## Your objective
Using the records below, find every line that includes "beside" and copy it.

::::

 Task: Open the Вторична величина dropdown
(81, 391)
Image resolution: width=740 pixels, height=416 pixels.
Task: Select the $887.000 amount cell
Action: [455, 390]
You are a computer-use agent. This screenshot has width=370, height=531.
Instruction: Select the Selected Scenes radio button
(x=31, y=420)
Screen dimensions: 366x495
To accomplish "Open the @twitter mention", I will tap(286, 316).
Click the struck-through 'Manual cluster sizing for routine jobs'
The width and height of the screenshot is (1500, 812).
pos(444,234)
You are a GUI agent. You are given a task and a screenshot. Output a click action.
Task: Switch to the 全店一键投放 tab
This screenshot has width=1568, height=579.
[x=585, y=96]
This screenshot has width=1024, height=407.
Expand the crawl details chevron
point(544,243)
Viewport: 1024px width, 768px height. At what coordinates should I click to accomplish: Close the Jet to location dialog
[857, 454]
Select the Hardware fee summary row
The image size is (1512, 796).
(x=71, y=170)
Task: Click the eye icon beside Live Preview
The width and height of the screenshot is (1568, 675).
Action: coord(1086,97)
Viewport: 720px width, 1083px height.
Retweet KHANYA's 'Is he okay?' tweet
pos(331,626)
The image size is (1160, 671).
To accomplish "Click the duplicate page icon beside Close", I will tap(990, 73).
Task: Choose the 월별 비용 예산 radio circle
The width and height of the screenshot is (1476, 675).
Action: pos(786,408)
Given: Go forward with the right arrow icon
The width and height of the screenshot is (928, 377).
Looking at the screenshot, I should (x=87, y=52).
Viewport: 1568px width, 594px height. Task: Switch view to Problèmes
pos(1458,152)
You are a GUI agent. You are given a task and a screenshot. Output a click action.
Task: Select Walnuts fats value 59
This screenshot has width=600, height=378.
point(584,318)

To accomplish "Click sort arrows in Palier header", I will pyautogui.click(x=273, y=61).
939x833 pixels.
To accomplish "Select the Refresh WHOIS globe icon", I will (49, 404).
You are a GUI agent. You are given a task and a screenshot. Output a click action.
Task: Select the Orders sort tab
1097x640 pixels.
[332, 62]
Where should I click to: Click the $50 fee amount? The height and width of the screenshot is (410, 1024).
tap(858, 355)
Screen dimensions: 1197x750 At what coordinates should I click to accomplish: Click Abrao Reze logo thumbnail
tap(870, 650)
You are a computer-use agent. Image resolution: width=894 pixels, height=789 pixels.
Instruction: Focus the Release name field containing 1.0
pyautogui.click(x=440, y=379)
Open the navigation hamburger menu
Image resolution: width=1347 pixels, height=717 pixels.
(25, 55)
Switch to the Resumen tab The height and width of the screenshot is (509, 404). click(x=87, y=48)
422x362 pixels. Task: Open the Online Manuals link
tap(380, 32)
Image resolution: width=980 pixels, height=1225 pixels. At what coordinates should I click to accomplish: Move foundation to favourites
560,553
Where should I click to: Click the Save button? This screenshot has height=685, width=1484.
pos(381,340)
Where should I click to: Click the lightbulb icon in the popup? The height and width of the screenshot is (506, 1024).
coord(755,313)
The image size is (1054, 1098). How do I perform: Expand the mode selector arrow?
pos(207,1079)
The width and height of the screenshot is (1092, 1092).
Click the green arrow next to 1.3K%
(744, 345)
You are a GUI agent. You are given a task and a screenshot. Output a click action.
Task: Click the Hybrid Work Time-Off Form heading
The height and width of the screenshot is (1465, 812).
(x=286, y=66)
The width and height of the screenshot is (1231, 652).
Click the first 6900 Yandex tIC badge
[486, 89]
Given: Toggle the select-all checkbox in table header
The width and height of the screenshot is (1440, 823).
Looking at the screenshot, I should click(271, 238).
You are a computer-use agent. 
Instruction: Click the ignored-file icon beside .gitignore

::::

## Response below
Task: Click the eye icon beside Live Preview
To accomplish "Click the duplicate page icon beside Close", I will tap(990, 73).
Instruction: Click the ignored-file icon beside .gitignore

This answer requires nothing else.